**INPUT DATA**
+-------+

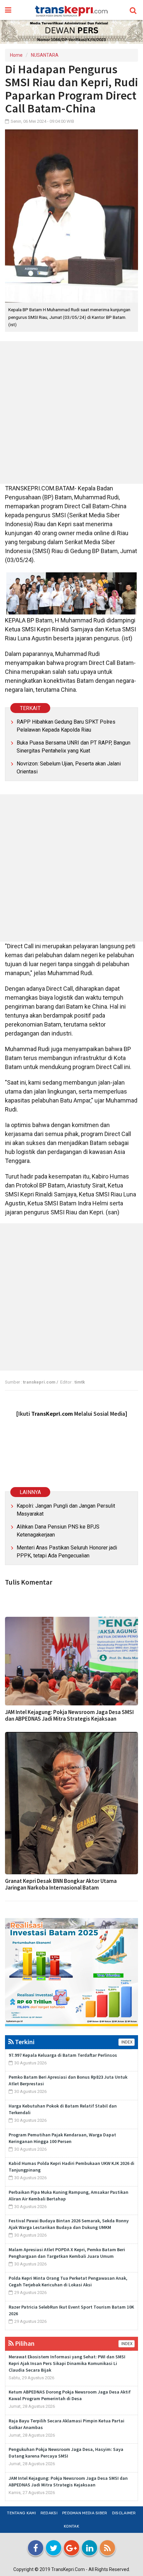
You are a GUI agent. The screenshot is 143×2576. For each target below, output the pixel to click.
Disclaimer (124, 2513)
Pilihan (24, 2343)
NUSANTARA (45, 55)
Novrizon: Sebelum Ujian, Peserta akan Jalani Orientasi (69, 767)
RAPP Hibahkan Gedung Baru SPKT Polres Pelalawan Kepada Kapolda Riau (66, 726)
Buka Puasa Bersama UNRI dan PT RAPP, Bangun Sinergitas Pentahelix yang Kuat (73, 747)
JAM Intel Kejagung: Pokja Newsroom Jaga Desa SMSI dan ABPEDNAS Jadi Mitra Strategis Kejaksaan (69, 1715)
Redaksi (49, 2513)
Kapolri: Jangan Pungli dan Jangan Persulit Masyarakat (66, 1510)
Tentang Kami (21, 2513)
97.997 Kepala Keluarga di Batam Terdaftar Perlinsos (63, 2055)
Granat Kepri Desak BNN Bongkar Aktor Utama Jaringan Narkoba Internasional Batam (61, 1884)
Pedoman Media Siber (84, 2513)
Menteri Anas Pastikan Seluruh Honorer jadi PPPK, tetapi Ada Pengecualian (67, 1551)
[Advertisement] (71, 412)
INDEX (126, 2042)
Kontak (71, 2526)
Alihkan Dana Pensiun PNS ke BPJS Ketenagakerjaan (58, 1531)
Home (16, 55)
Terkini (24, 2042)
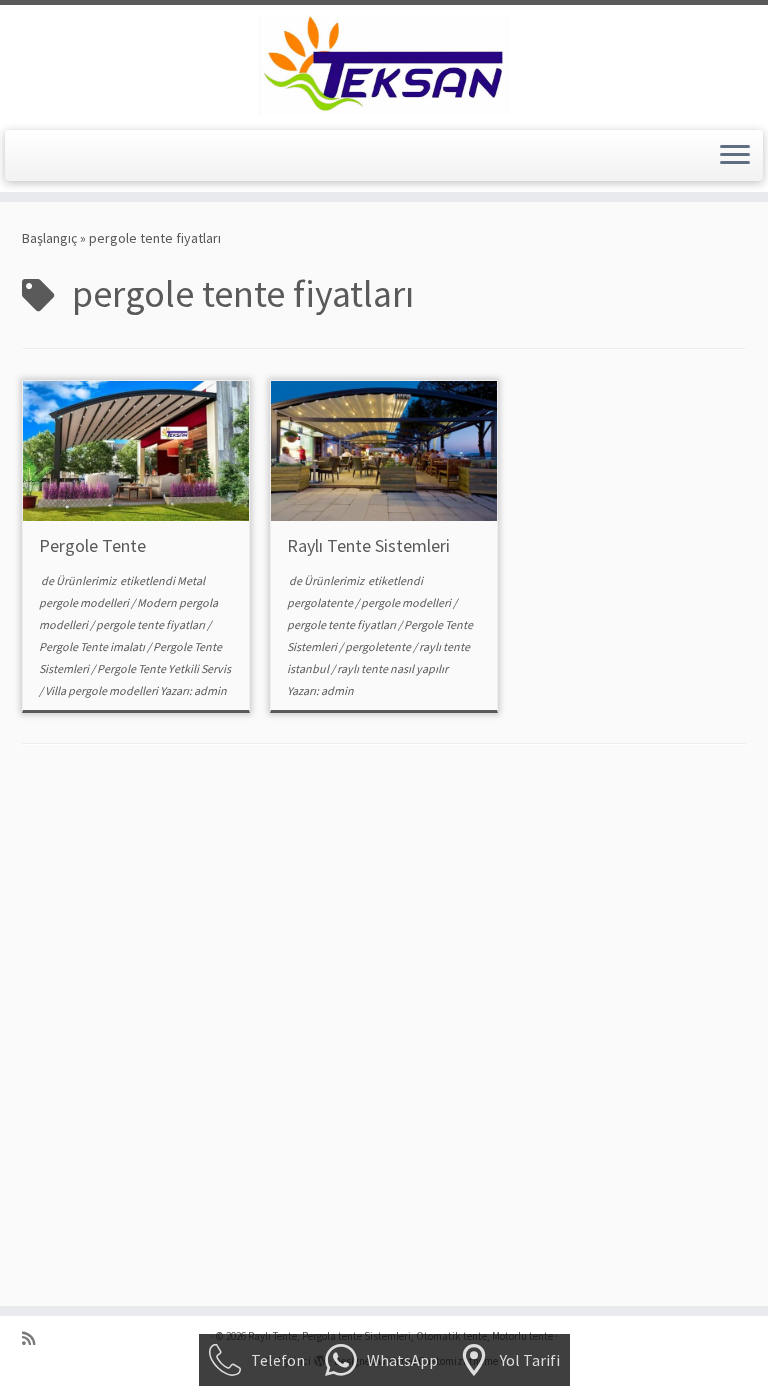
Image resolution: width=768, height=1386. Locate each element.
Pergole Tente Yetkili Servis (164, 668)
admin (210, 690)
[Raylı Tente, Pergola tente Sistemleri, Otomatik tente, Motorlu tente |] (384, 65)
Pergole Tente (92, 545)
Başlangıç (49, 238)
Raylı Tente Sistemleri (368, 545)
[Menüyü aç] (735, 156)
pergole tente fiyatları (151, 624)
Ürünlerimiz (87, 580)
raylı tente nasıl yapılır (392, 668)
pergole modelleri (407, 602)
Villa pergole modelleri (102, 690)
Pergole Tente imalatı (93, 646)
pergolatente (321, 602)
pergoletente (379, 646)
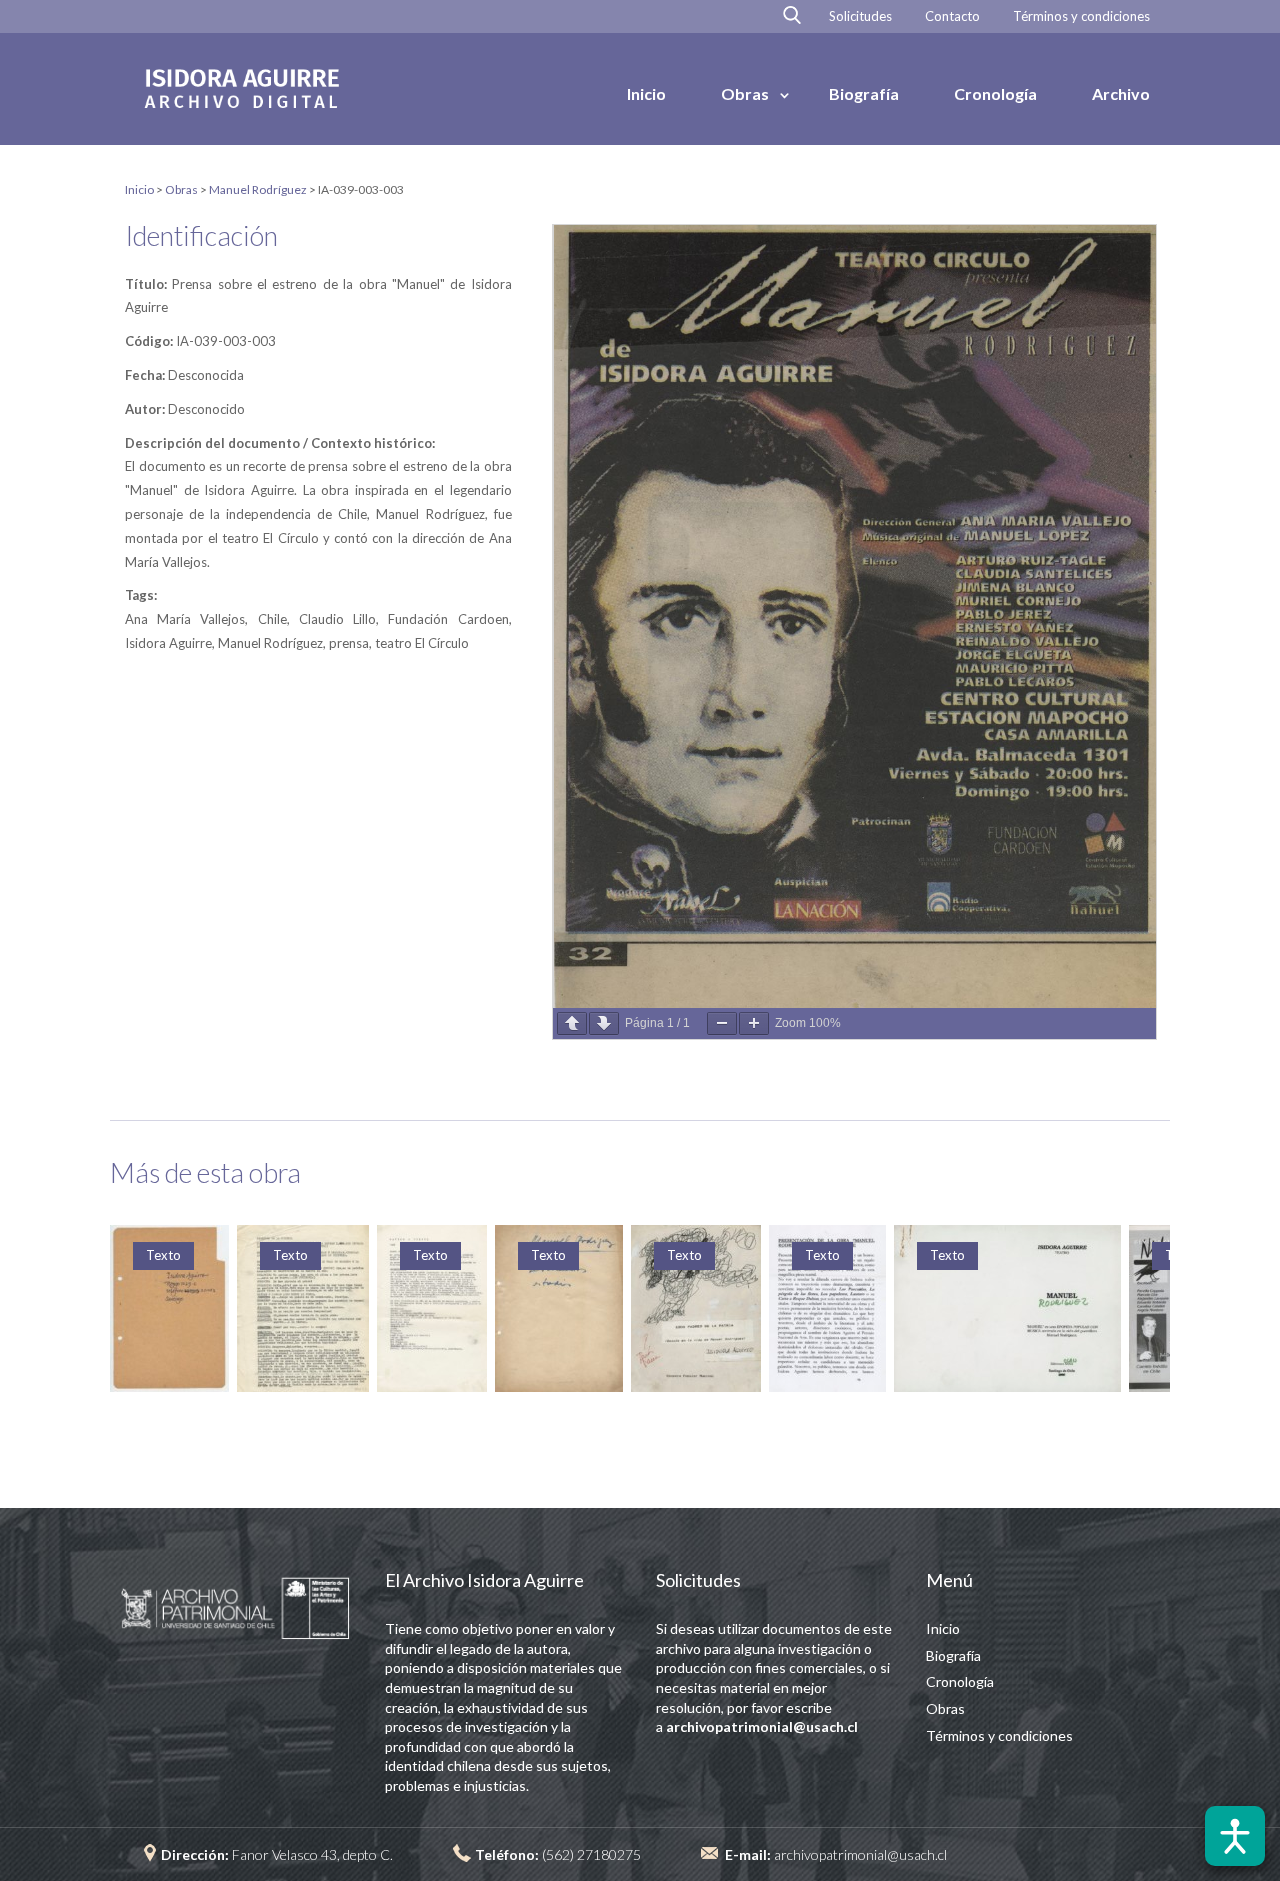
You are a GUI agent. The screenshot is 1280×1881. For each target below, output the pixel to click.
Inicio (646, 93)
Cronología (995, 93)
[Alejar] (722, 1023)
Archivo (1121, 93)
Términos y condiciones (1081, 16)
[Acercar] (754, 1023)
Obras (745, 93)
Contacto (952, 16)
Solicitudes (860, 16)
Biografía (864, 93)
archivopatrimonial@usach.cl (860, 1854)
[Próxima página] (604, 1023)
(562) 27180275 (591, 1854)
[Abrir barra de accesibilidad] (1235, 1836)
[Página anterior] (572, 1023)
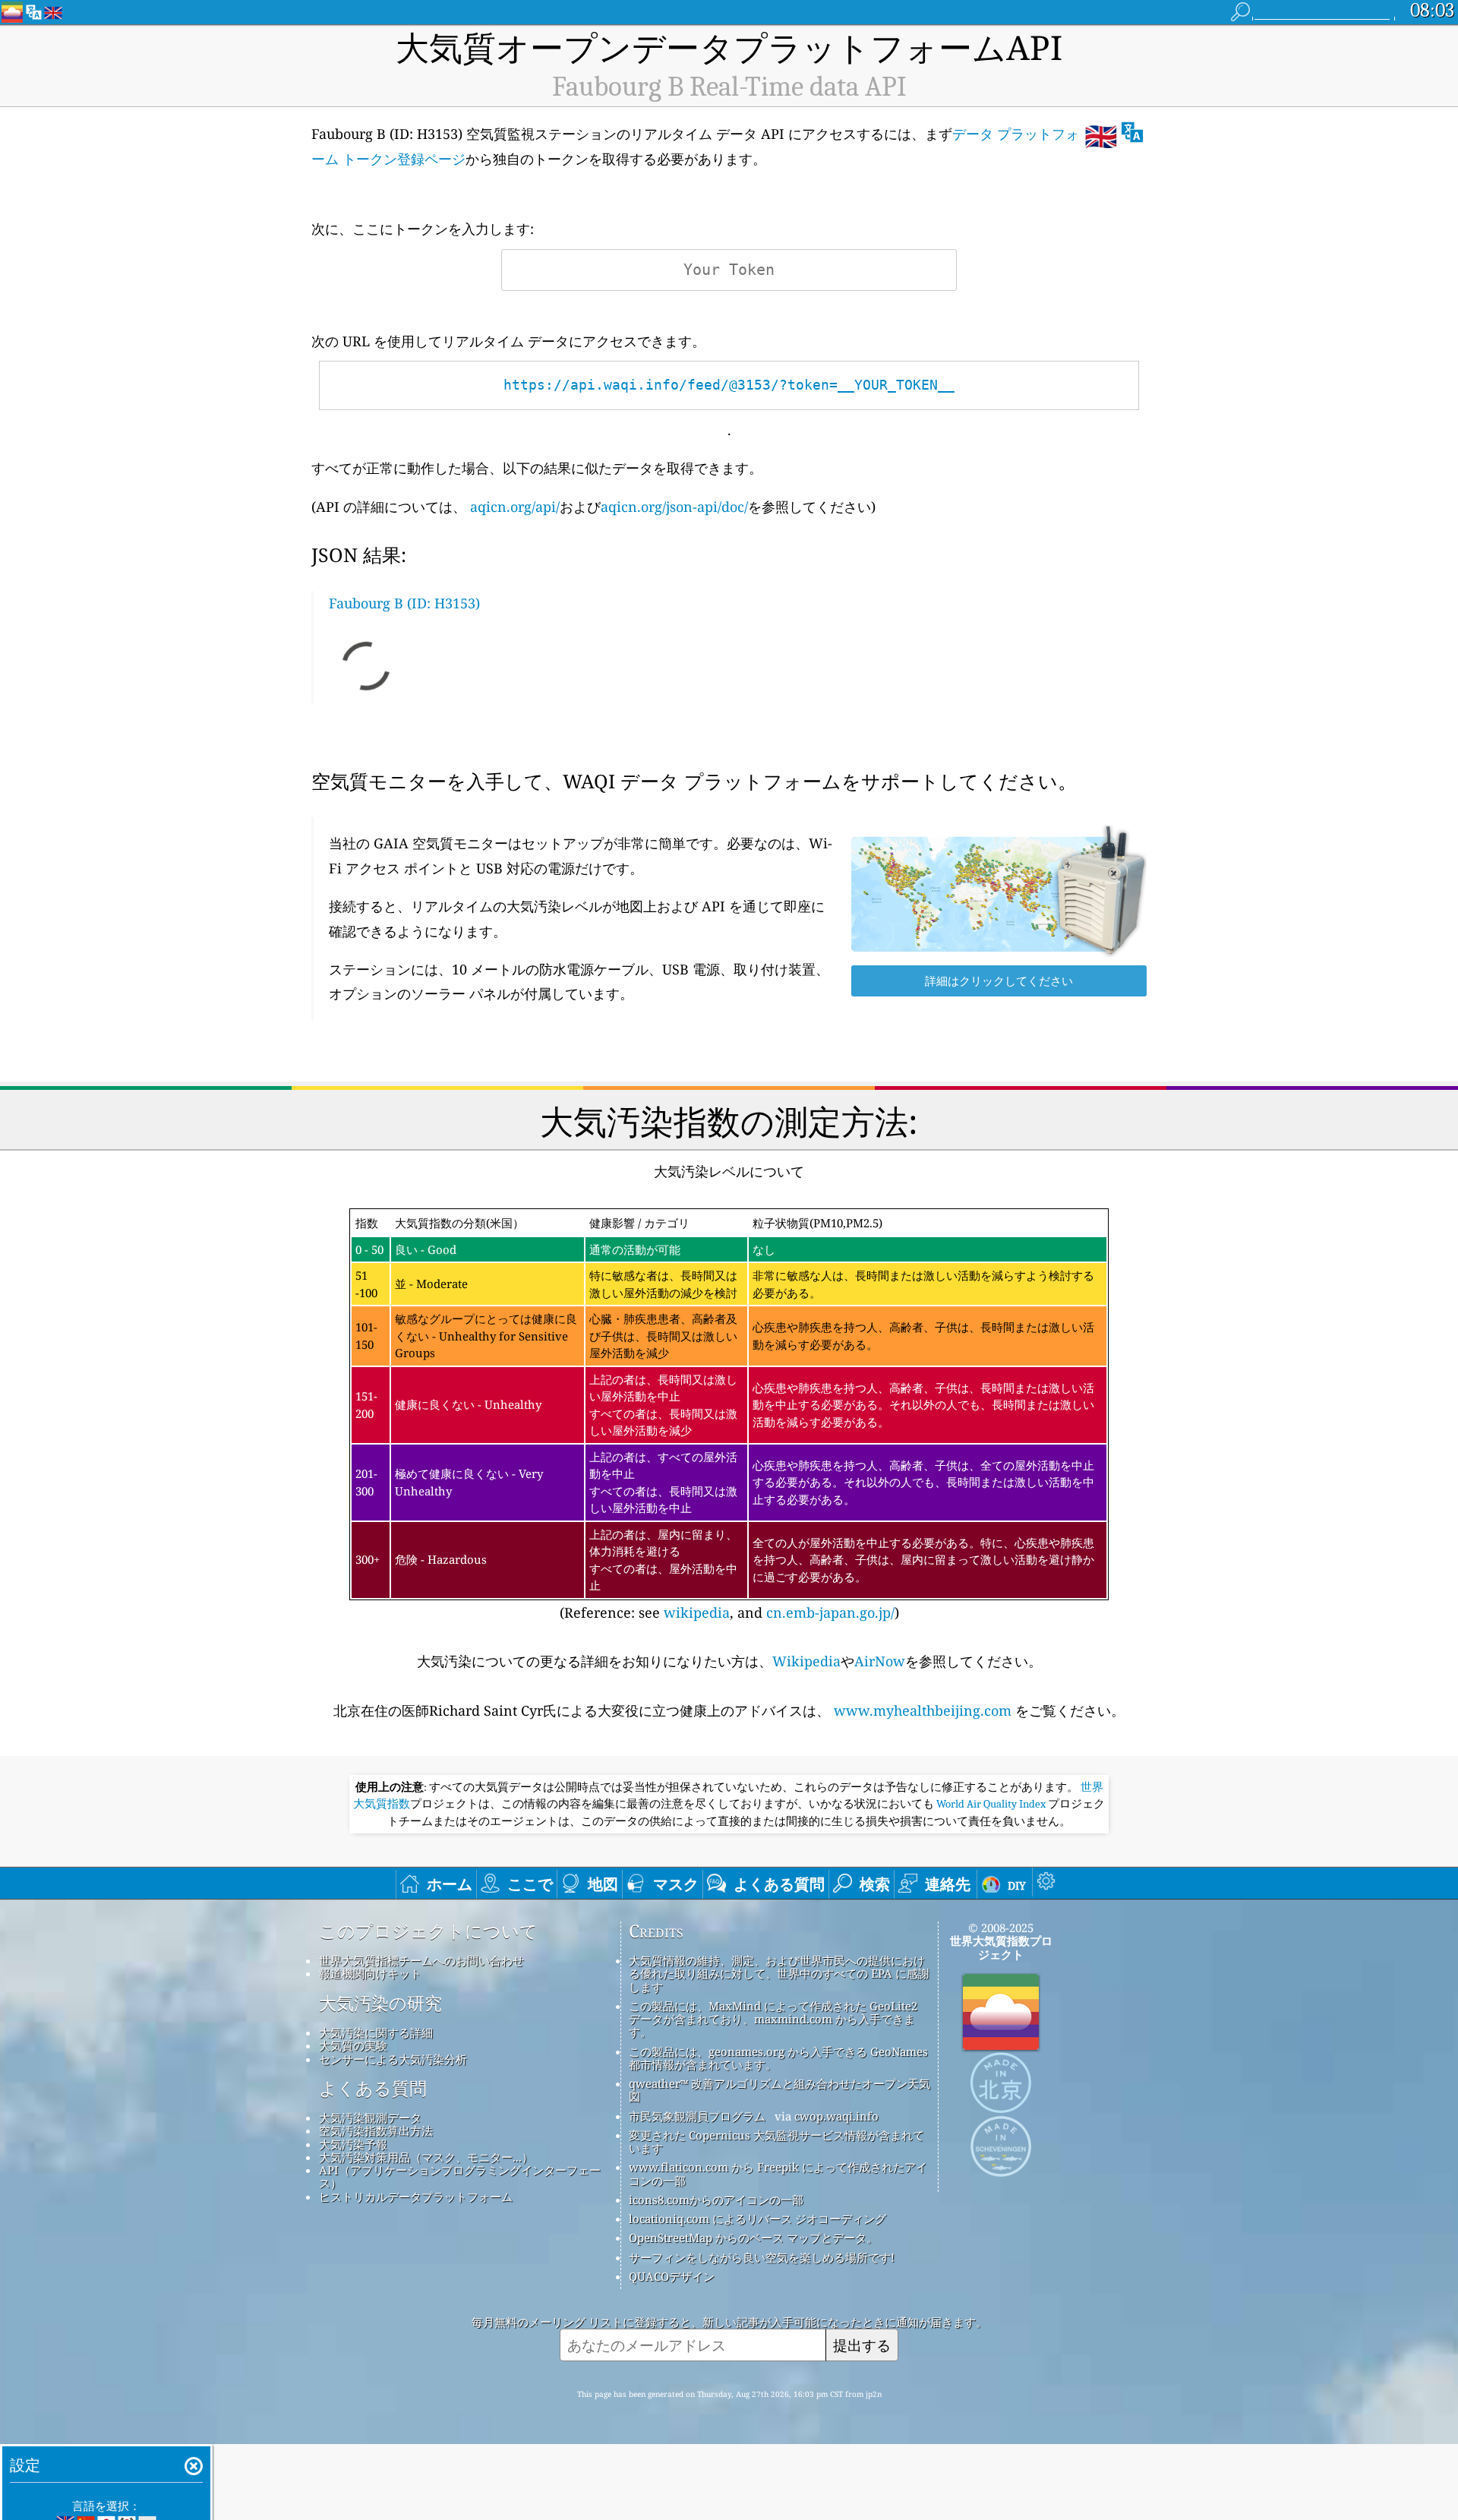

+-------+

**ASSIGNED TASK**
From the entries above, return each line with the word "modelleri" in it.

**OUTPUT BELOW**
pergole modelleri (407, 602)
Villa pergole modelleri (102, 690)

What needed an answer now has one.